* Problem *
Transcribe the line that contains "Image resolution: width=1568" and every line after it to the end of the records, exactly and nothing else. Skip the pictures.
··· Raw data
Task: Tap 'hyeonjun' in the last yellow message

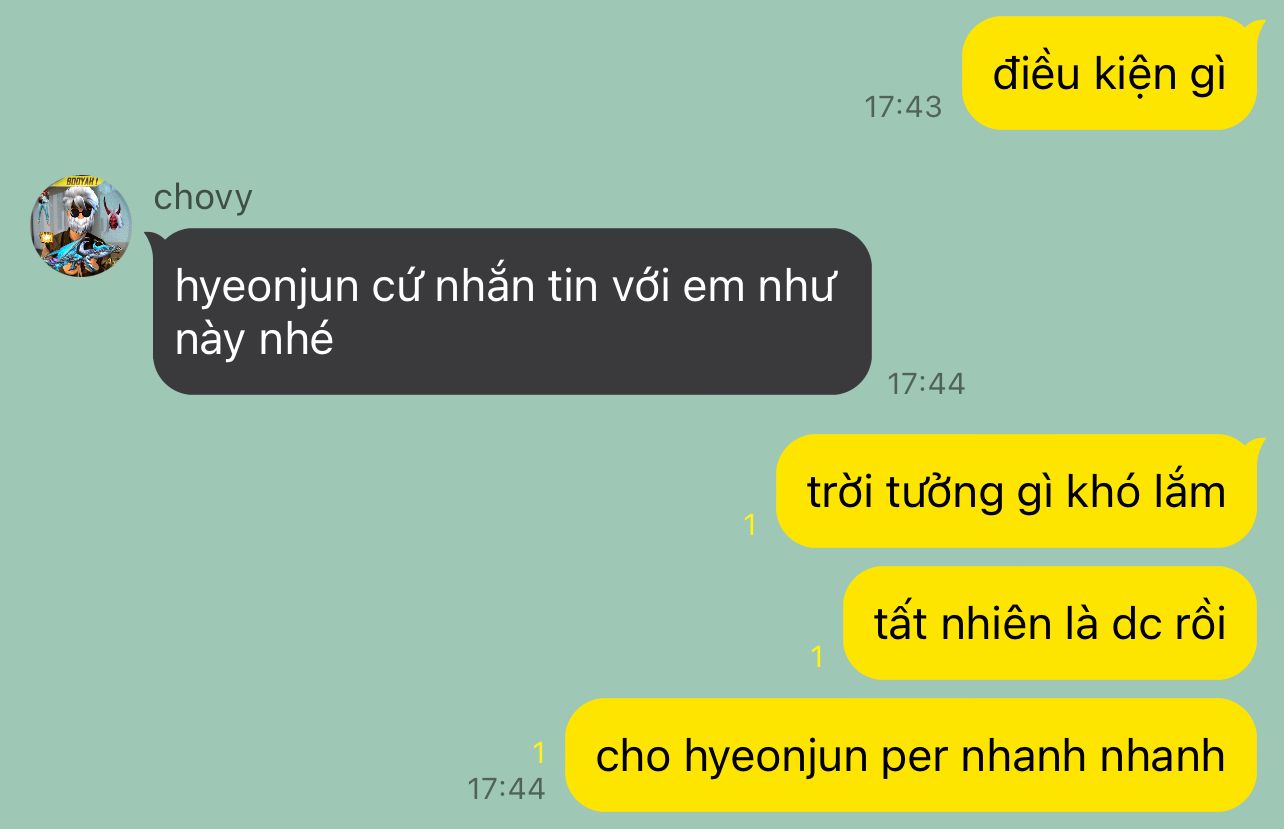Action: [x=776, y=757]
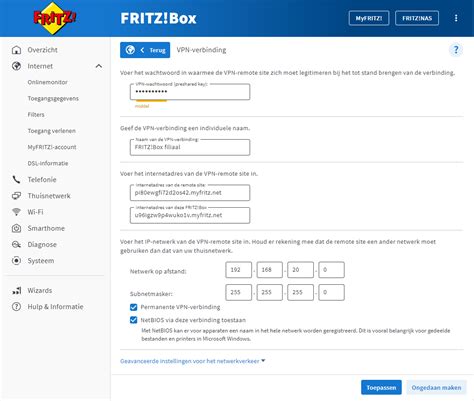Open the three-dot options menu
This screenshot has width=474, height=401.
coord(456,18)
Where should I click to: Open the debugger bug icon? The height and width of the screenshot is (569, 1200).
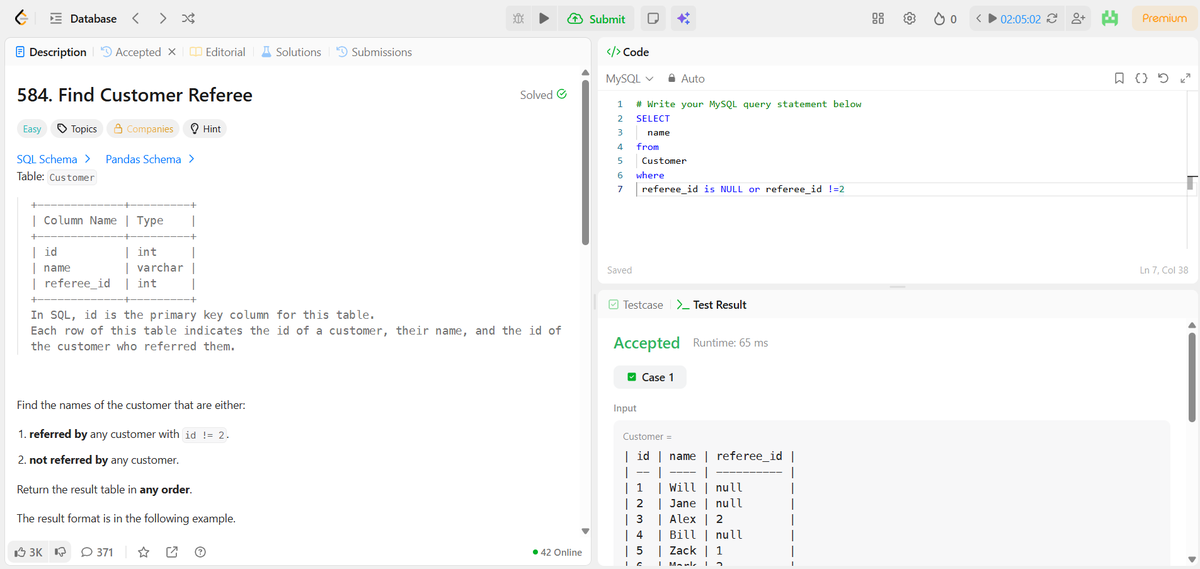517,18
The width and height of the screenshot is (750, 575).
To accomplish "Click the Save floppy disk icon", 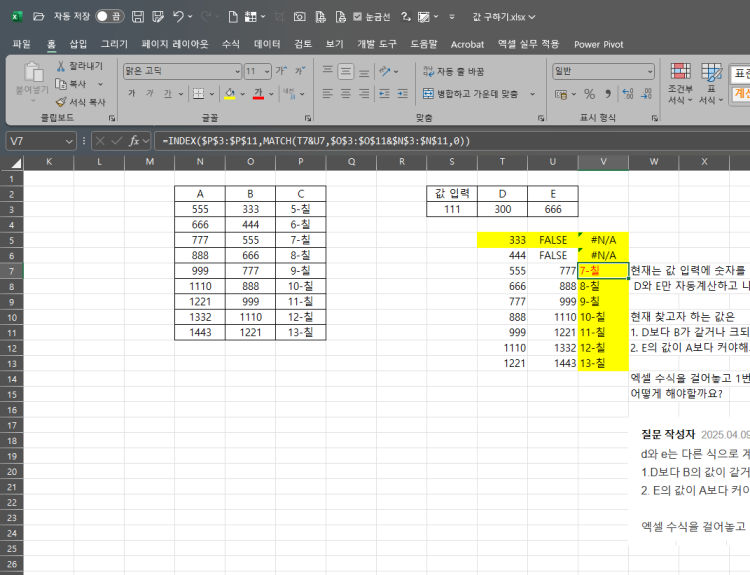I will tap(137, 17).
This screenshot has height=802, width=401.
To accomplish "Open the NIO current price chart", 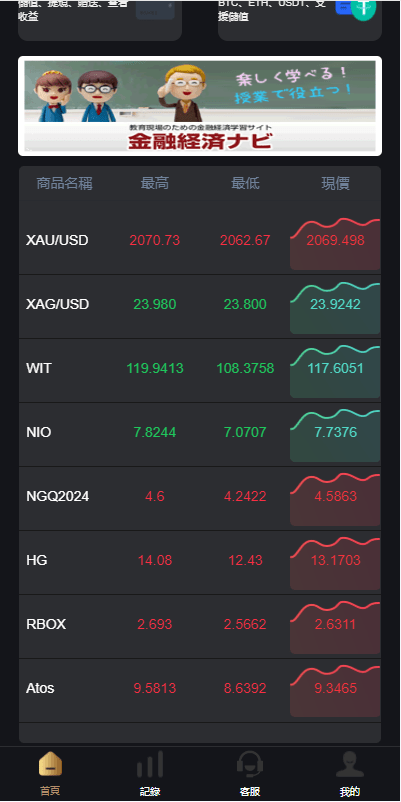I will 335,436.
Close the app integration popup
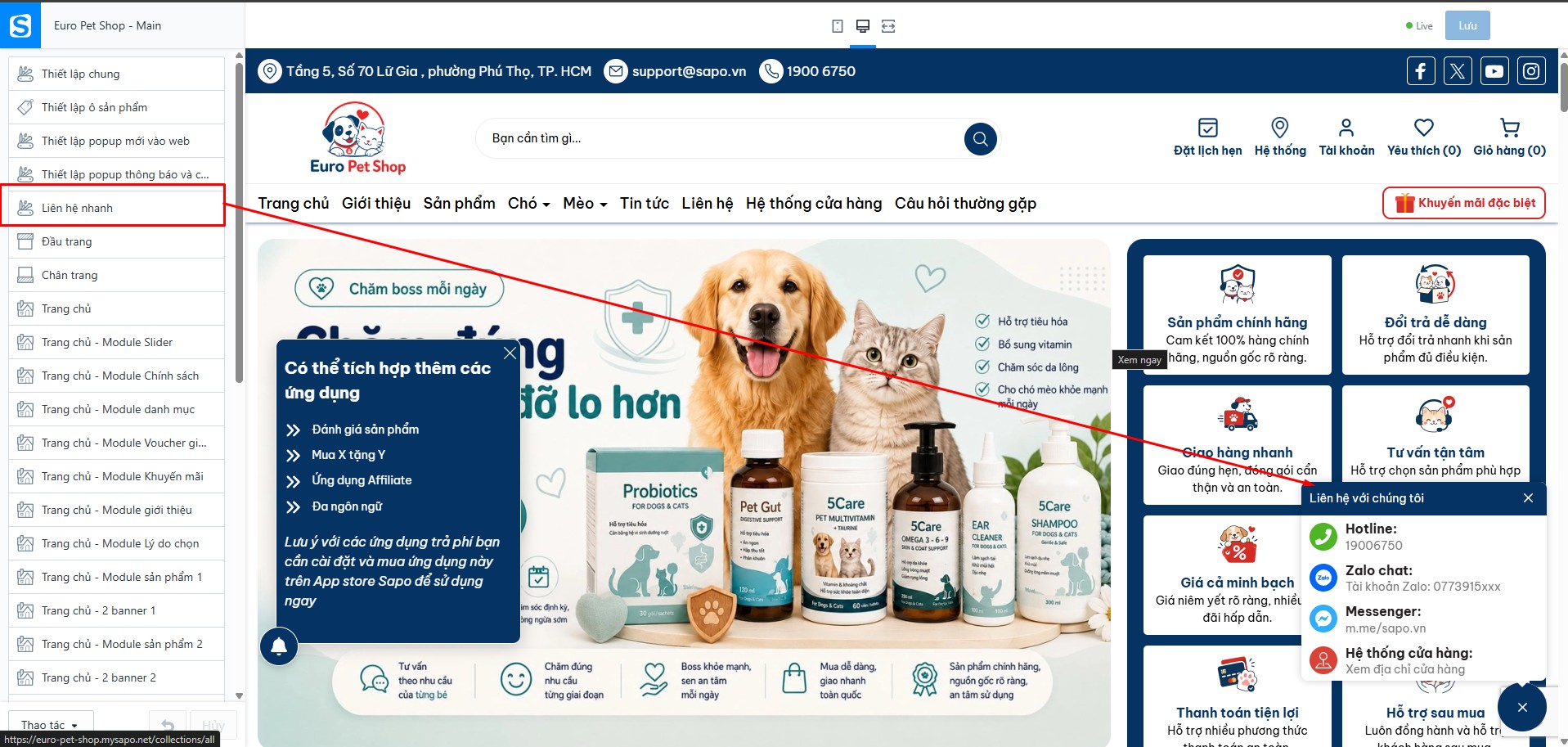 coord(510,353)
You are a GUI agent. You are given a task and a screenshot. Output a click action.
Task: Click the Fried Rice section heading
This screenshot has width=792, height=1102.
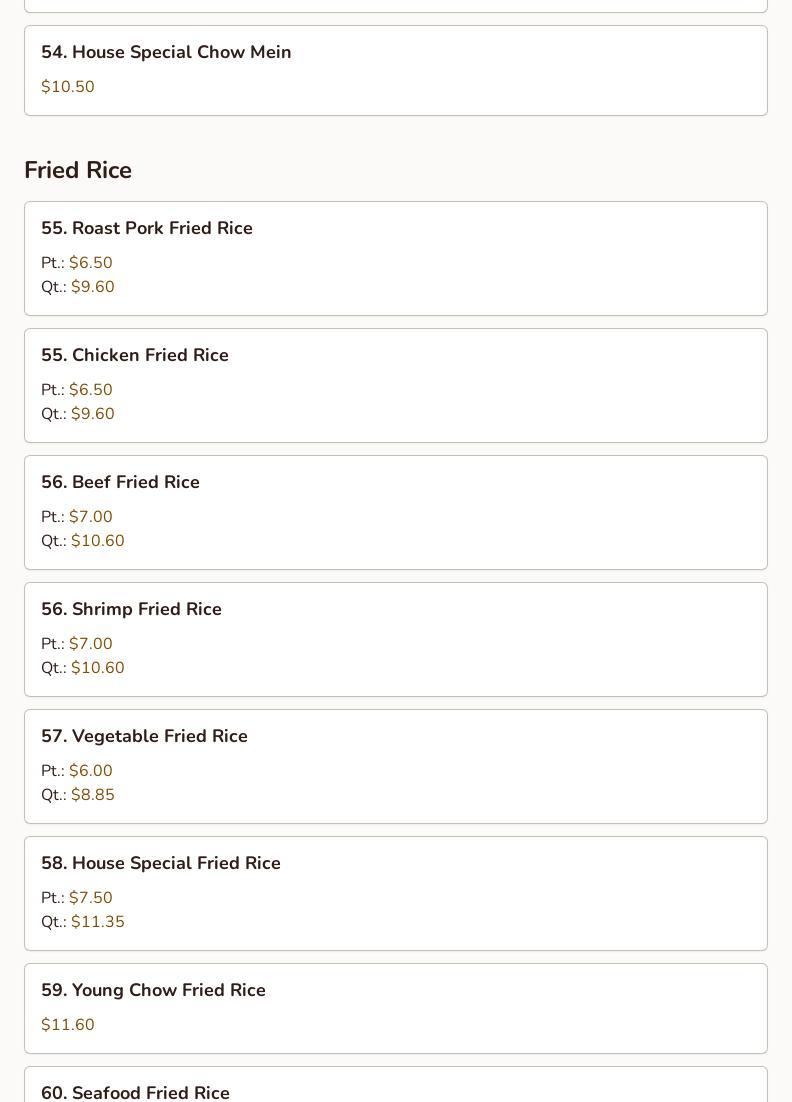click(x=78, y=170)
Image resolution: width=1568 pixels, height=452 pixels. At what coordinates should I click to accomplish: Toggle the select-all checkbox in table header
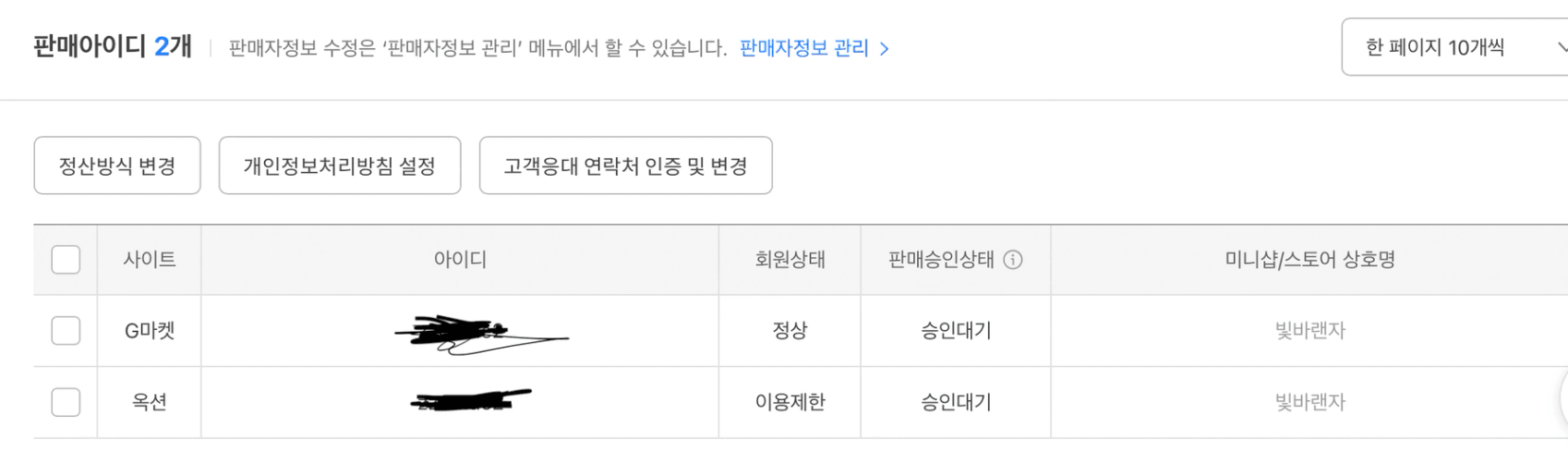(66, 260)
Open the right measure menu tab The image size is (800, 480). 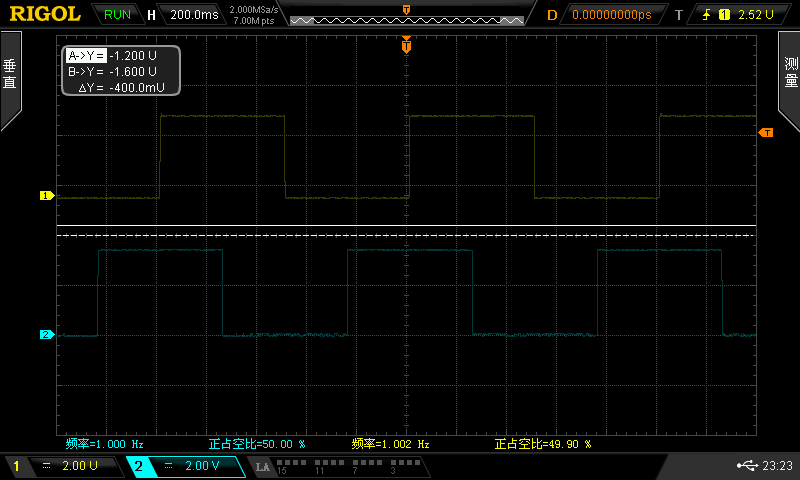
······
* Solution to this problem *
Image resolution: width=1568 pixels, height=452 pixels. At what coordinates should I click to accomplish: Toggle the select-all checkbox in table header
(66, 260)
Open the right measure menu tab The image size is (800, 480). 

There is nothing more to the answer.